This is total made up nonsense. I've worked in Python for over a decade, and at multiple successful companies that have been running quarter-million plus line Python codebases for 8+ years.
Proponents of static typing like to sound alarms that it's impossible to scale dynamic codebases when they lack the experience in those languages to know people solve scaling problems in those languages.
I'm not hating on static languages, but I think they involve more tradeoffs than proponents of static typing admit. Time spent compiling is pretty costly, and a lot of codebases go to great lengths to somewhat bypass the type system with dependency injection, which results in much more confusing codebases than dynamic types ever did.

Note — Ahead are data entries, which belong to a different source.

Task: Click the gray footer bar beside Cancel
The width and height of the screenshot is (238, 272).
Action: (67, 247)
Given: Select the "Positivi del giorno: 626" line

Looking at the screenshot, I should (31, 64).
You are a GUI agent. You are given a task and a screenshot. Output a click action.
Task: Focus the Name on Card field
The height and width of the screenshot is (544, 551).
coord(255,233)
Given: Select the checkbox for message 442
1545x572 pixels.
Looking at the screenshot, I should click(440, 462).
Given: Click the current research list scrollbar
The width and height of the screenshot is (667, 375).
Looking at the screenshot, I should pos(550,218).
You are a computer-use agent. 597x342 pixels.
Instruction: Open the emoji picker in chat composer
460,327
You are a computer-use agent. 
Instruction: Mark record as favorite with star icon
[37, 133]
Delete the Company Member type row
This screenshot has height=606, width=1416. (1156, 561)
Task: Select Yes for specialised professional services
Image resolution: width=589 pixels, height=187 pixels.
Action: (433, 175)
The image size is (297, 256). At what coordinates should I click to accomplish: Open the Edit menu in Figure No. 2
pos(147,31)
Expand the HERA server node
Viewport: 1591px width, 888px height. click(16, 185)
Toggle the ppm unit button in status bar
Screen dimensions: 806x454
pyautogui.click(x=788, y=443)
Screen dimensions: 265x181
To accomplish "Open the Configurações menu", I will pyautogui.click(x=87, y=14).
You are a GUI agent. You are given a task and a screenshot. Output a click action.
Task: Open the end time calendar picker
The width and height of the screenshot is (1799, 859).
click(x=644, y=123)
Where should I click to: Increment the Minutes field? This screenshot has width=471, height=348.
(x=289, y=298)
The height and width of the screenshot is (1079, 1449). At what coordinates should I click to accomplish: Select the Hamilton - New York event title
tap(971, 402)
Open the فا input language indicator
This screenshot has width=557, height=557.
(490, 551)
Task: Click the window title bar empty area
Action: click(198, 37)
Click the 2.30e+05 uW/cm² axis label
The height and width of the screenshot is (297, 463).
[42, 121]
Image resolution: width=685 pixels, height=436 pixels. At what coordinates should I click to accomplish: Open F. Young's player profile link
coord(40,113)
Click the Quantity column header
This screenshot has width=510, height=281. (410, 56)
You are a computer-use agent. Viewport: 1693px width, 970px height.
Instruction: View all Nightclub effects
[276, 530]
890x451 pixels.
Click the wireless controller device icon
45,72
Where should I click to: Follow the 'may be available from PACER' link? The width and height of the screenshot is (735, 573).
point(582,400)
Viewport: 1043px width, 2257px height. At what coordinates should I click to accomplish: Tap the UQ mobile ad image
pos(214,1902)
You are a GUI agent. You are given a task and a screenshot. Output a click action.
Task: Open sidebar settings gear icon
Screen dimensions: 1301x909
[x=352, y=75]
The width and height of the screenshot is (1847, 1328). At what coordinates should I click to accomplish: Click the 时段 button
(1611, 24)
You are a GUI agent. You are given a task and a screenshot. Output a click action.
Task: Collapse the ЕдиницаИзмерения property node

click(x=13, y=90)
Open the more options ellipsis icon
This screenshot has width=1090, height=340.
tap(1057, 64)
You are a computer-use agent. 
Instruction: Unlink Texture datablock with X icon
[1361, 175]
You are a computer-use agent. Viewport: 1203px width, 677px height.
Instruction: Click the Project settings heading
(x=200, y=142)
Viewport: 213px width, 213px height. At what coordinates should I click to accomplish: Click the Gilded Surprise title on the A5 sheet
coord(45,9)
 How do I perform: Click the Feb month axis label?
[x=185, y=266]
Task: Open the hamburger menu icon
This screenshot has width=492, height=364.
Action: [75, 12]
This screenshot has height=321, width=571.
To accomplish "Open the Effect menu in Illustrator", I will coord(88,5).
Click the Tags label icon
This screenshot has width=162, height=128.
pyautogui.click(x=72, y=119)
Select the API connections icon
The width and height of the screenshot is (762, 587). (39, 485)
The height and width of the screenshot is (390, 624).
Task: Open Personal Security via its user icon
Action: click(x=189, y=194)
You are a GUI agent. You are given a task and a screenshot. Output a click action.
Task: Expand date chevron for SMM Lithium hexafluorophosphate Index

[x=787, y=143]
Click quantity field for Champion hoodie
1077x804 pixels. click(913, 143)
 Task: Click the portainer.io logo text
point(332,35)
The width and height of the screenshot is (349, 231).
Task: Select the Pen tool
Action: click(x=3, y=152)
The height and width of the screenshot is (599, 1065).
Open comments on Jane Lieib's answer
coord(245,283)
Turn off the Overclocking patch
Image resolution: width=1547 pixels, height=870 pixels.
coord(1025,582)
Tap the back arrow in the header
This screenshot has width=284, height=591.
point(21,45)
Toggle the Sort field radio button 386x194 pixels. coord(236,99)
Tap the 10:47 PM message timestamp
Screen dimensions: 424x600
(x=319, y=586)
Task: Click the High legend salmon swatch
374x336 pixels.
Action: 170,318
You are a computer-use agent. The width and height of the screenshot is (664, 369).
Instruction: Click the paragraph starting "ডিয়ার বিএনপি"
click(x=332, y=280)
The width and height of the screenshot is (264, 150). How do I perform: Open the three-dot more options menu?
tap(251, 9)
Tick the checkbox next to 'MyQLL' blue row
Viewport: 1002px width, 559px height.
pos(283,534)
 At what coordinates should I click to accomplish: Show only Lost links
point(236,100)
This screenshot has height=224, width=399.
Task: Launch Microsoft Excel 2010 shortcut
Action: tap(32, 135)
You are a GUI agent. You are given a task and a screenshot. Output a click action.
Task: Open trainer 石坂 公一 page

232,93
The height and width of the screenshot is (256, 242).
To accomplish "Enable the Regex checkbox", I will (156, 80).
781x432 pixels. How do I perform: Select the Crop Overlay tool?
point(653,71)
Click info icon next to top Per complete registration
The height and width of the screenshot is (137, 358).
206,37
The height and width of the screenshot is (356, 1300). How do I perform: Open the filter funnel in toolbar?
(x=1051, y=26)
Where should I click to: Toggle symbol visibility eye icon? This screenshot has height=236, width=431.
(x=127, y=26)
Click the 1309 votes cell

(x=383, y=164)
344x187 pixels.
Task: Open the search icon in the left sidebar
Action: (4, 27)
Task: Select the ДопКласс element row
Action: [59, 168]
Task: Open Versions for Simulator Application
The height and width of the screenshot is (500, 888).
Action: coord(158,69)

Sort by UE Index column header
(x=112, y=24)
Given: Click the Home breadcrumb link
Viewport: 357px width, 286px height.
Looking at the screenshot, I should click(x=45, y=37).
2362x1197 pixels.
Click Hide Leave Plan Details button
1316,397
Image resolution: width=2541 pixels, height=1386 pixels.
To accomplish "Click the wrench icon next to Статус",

Meanwhile, many of the worlds largest and longest-maintained codebases are written in C, which is only half-assed type checked at any point, and is much harder to maintain than dynamic languages. The idea that projects reach some point of unweildiness where every one of them gets rewritten is just not correct.
I might have gone a bit easier on this if the author hadn't said "Every successful business..."--the word "every" really is just way too far.
EDIT: I'll also note that just because a language isn't statically typed, doesn't mean it gains no benefit from type checking. JavaScript and Python are not created equal here: JavaScript will happily let you add NaN and undefined, only to cause an error in a completely unrelated-seeming area of the codebase, whereas Python generally will type check you and catch errors pretty close to where the bug is.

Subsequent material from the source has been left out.